Kornilios Selamsis – Haris Fragoulis
1961
A sonic excursion to the ruins of the present
One actress, two voices, six instruments
C_Music NOW
1961 is an act of musical theatre lasting approximately seventy minutes. It has been conceived as a portable work, capable of unfolding in open-air sites: building courtyards, canopies, and transitional spaces of passage and shelter. At its core lies an entanglement with the thought and imagery of modernist architecture in the 1960s. More specifically, the work longs to be performed within the Xenia hotels of the Greek National Tourism Organisation – those designed by Aris Konstantinidis between 1955 and 1965, now largely forgotten, abandoned, hovering on the threshold of ruin. Scattered across the Greek landscape, they stand as silent witnesses to a contemporary world surrendered to the fever of development, to construction as an end in itself, to an almost manic fixation on the future.
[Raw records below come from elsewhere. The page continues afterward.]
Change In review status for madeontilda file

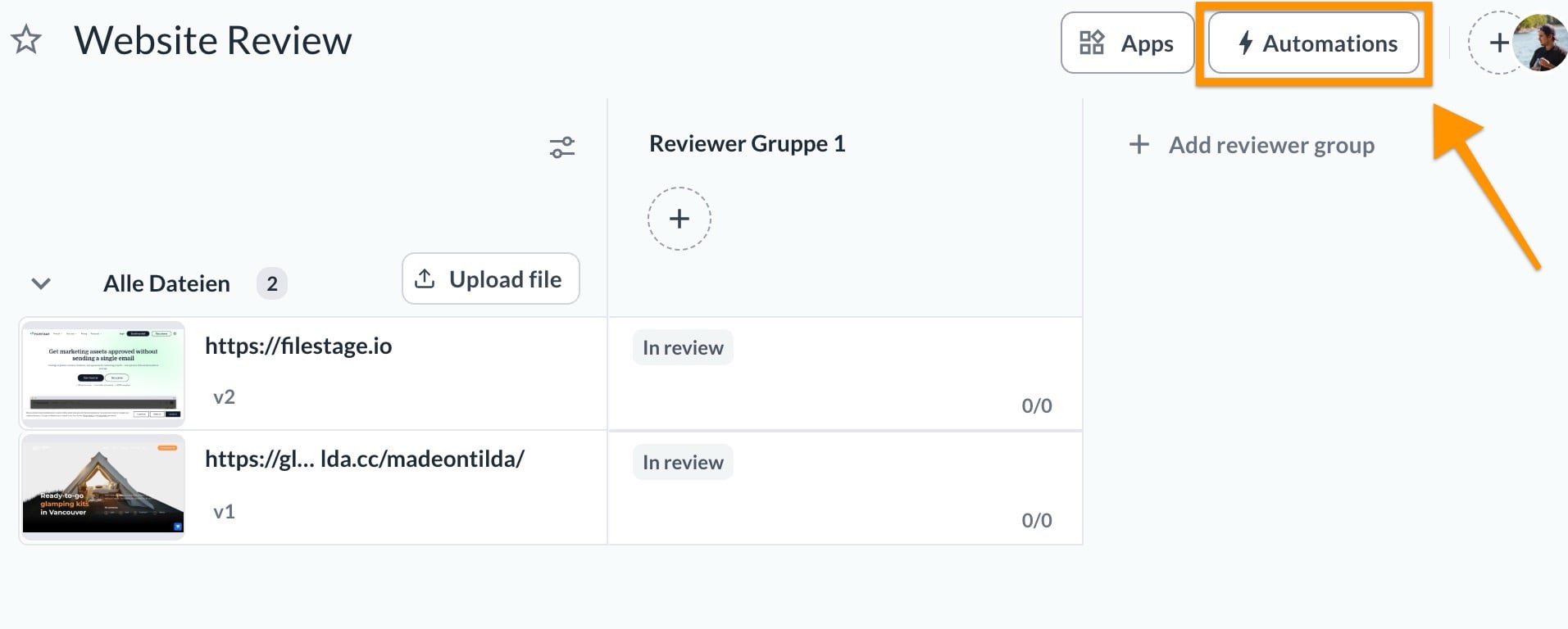point(683,463)
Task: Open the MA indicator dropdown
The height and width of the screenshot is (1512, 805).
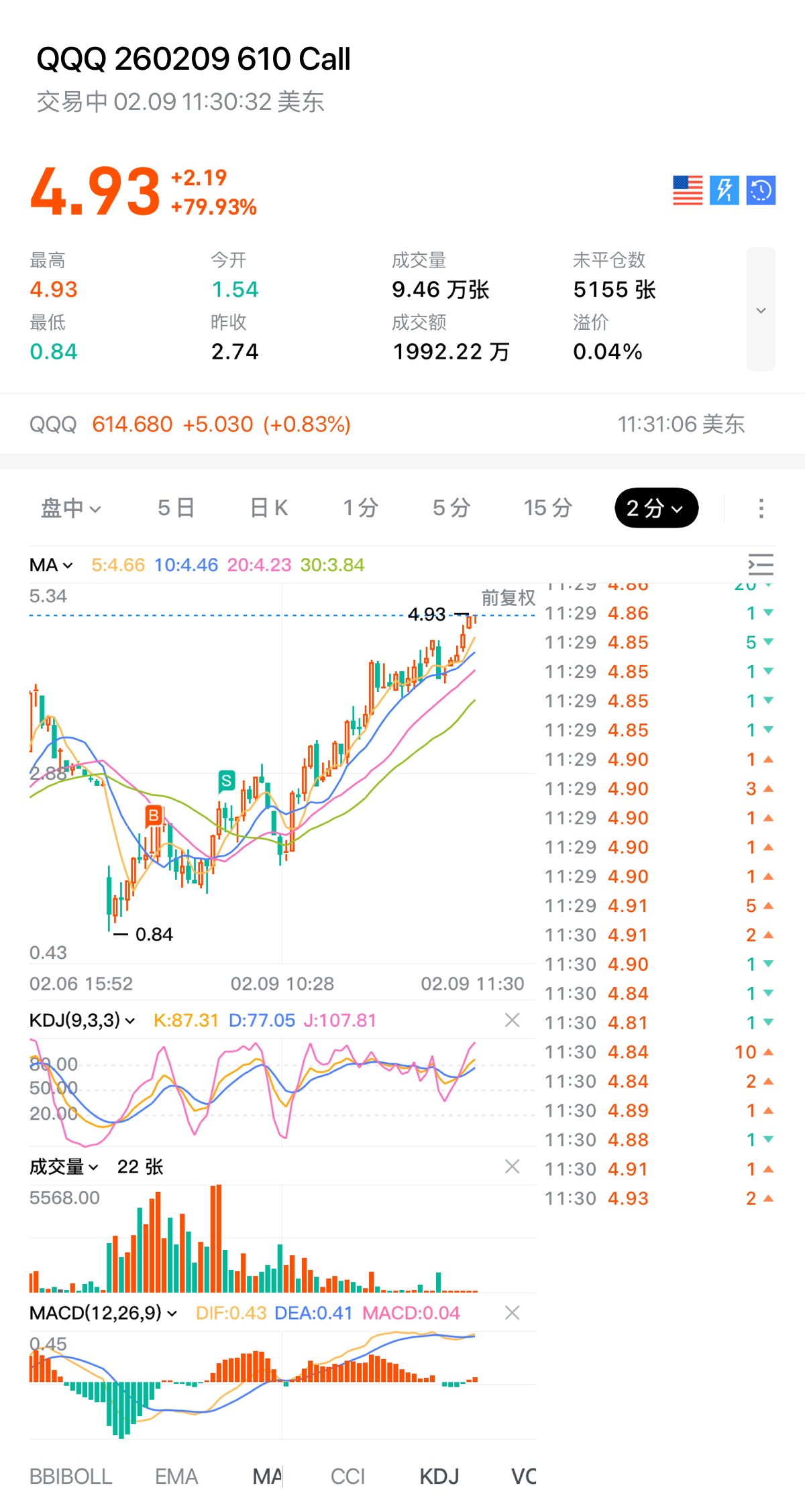Action: [51, 565]
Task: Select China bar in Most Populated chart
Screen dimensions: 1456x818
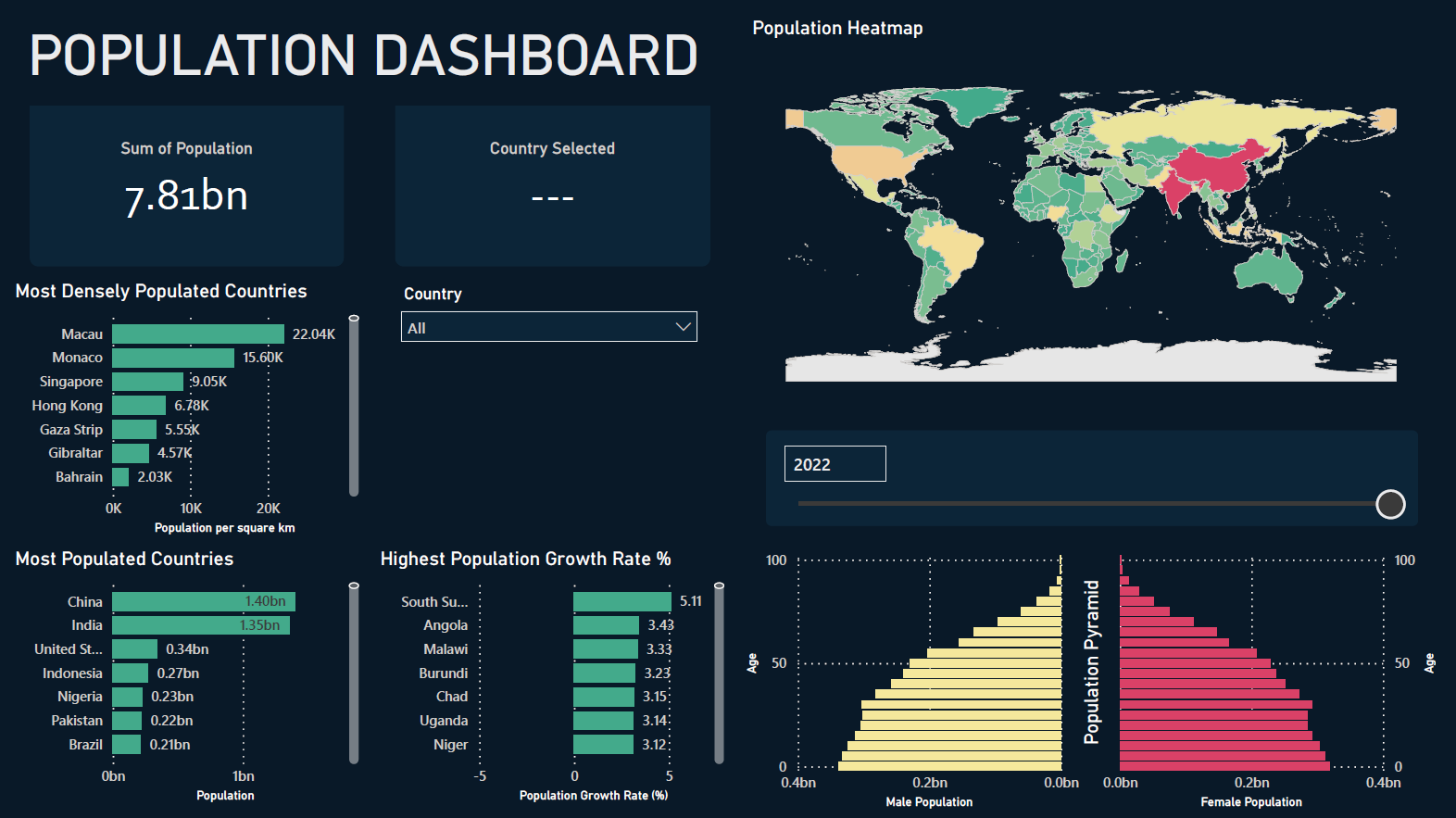Action: [203, 602]
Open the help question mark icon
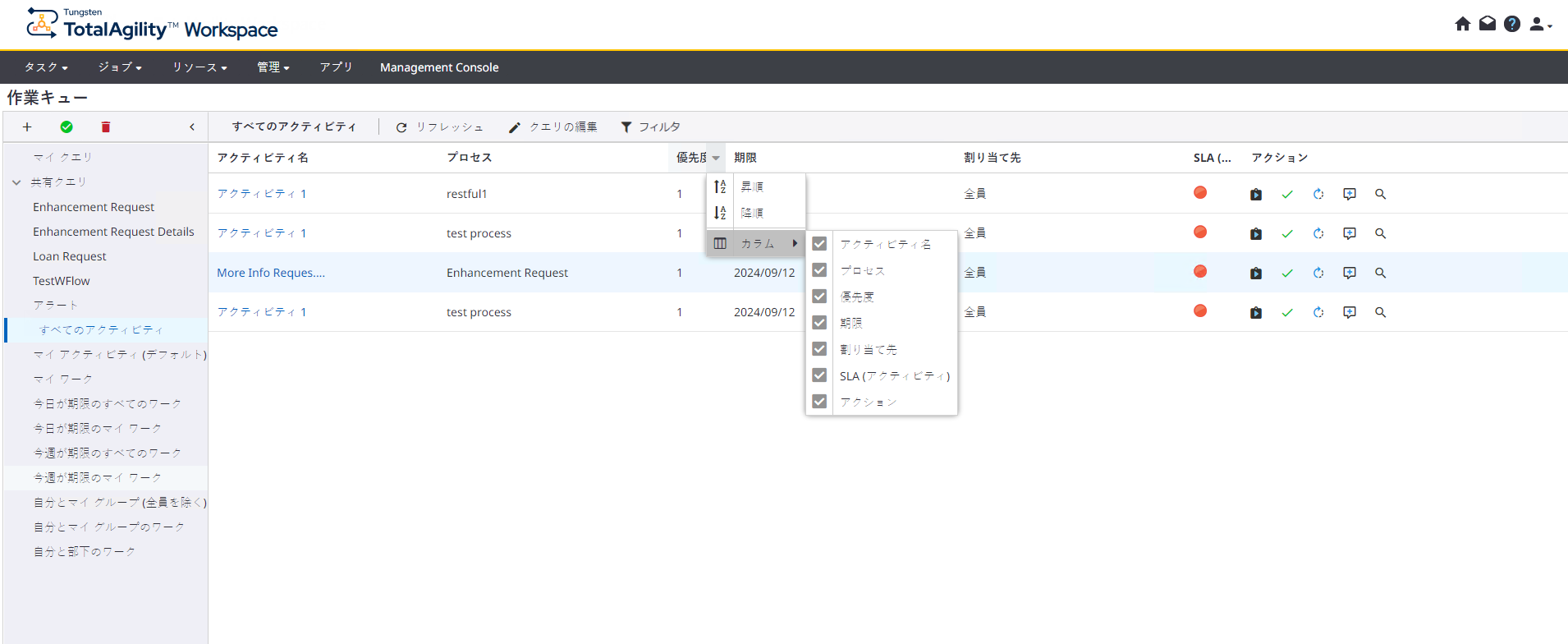Screen dimensions: 1568x644 1511,24
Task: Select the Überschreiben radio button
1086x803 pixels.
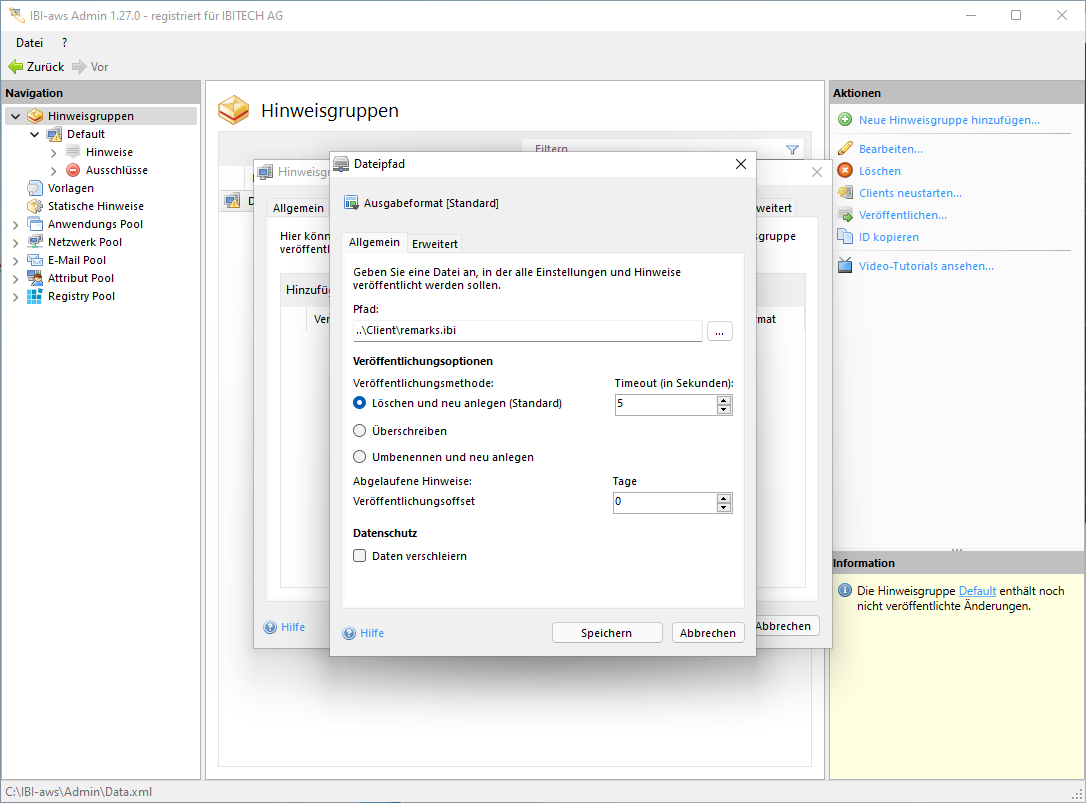Action: tap(360, 431)
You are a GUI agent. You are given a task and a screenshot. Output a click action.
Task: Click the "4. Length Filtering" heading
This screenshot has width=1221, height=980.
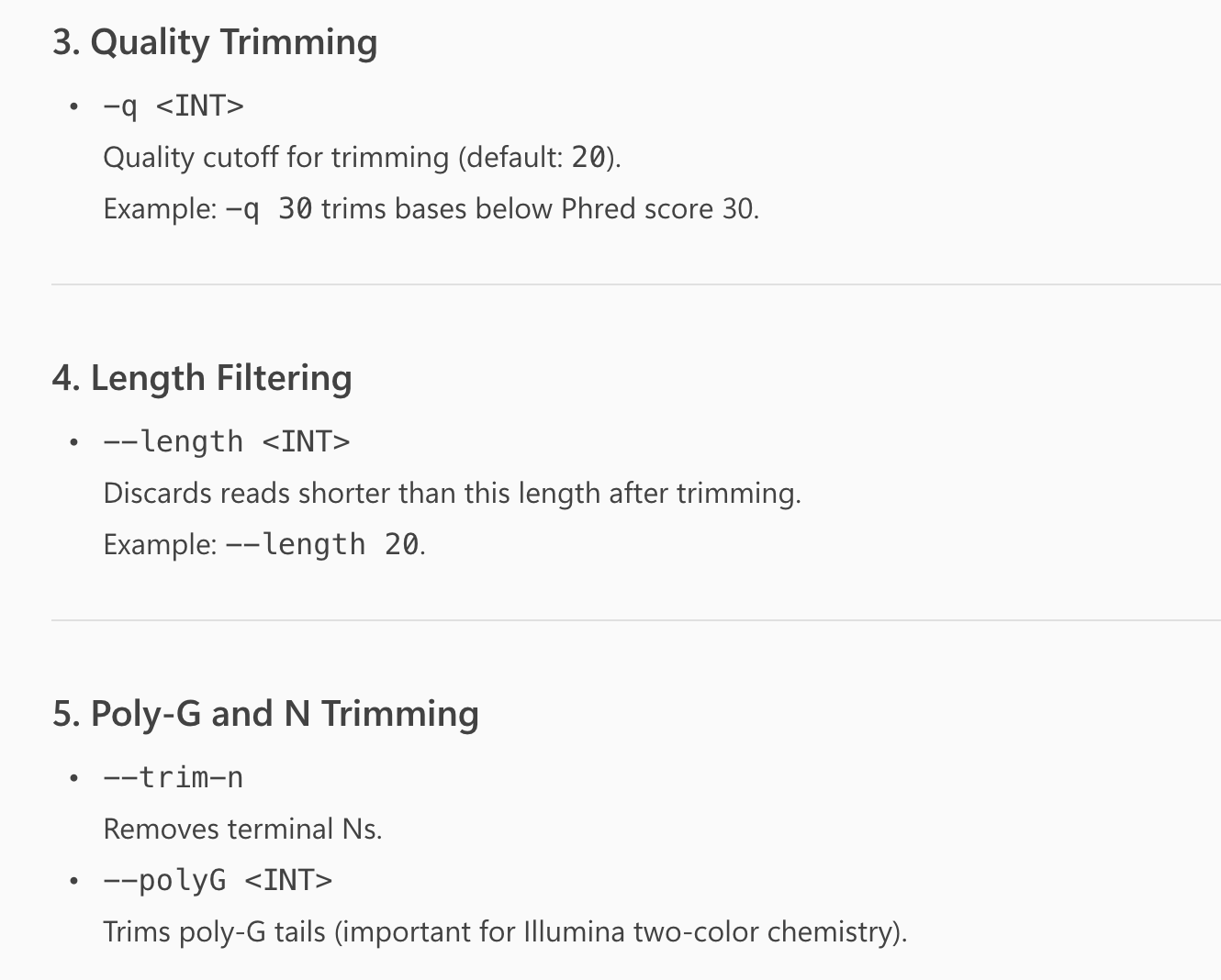202,379
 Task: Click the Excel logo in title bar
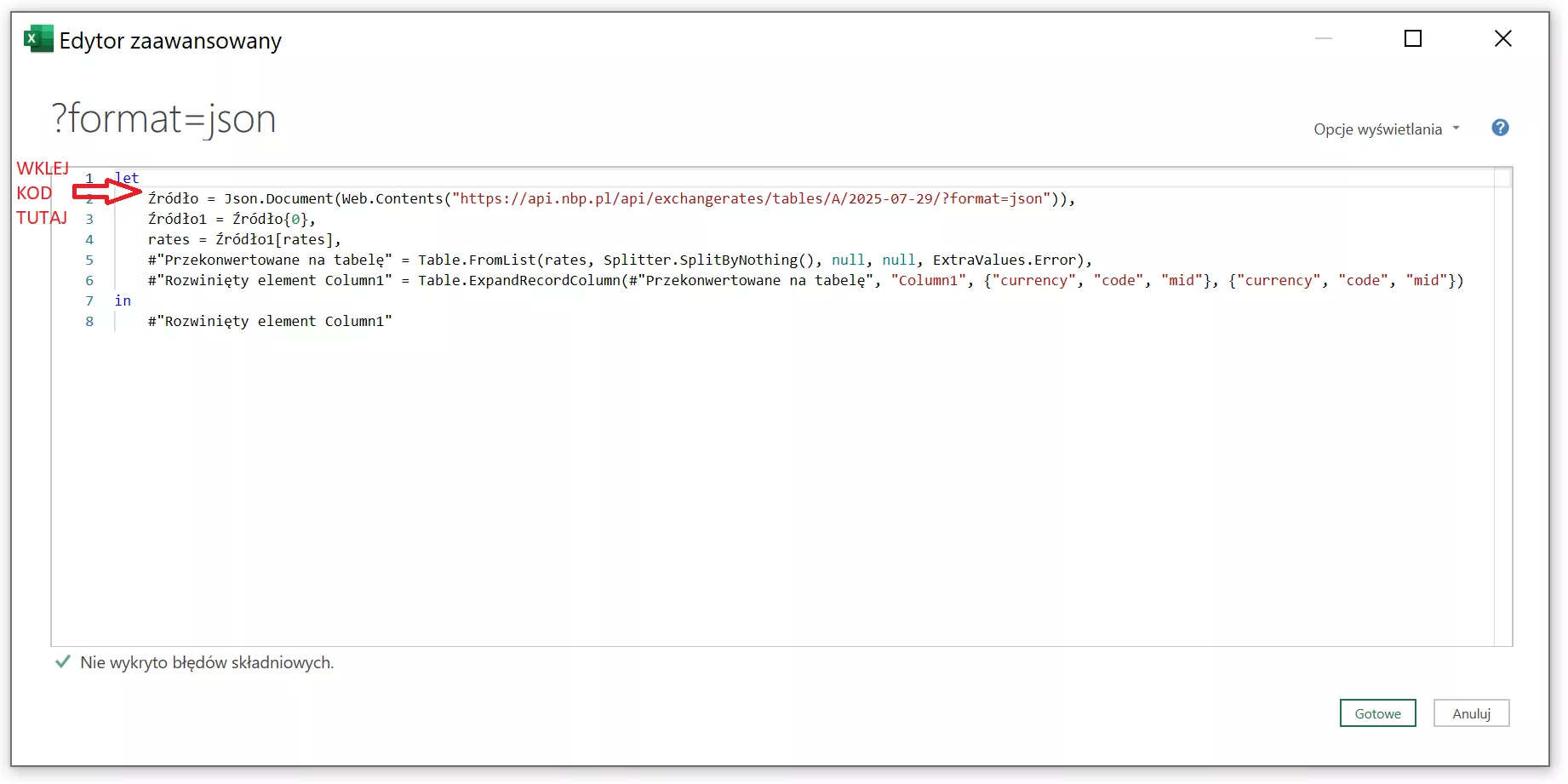click(x=38, y=39)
Alongside this meditation on building, ruination, and our relation to what is no longer present, the work stages an excursion into a past that belongs to the dead, to the shadows. It is conceived as a weave of sonic and linguistic gestures: texts and musical fragments drawn from the era of its title – words, songs, shards of works – reassembled into a new musical architecture, one that seems to have arisen from the creators’ own sleep amongst the ruins they have inherited.
The work invites the audience into a ruin that, for a brief span – an hour and a little more – will breathe again, flicker back into life, and allow its faint voice to be heard.
With a handful of portable lights and a modest sound setup, the event evokes the atmosphere of a film shoot, as if lifted from black-and-white photographs. The musicians form a circle; at its centre stands a figure – a woman – who tells her story. It is her life, and at the same time, her time. At moments, a male voice is heard, an unseen presence we never encounter. Elsewhere, a young girl appears outside the circle: she sings, or remains silent.
We, the audience, seated in a semicircle, observe what unfolds within – not with nostalgia, nor with melancholy, but with a gaze that builds worlds; or rather, with a gaze that truly sees: an attentive, desirous gaze.
The creators extend an invitation: to inhabit, if only for a moment, a ruin.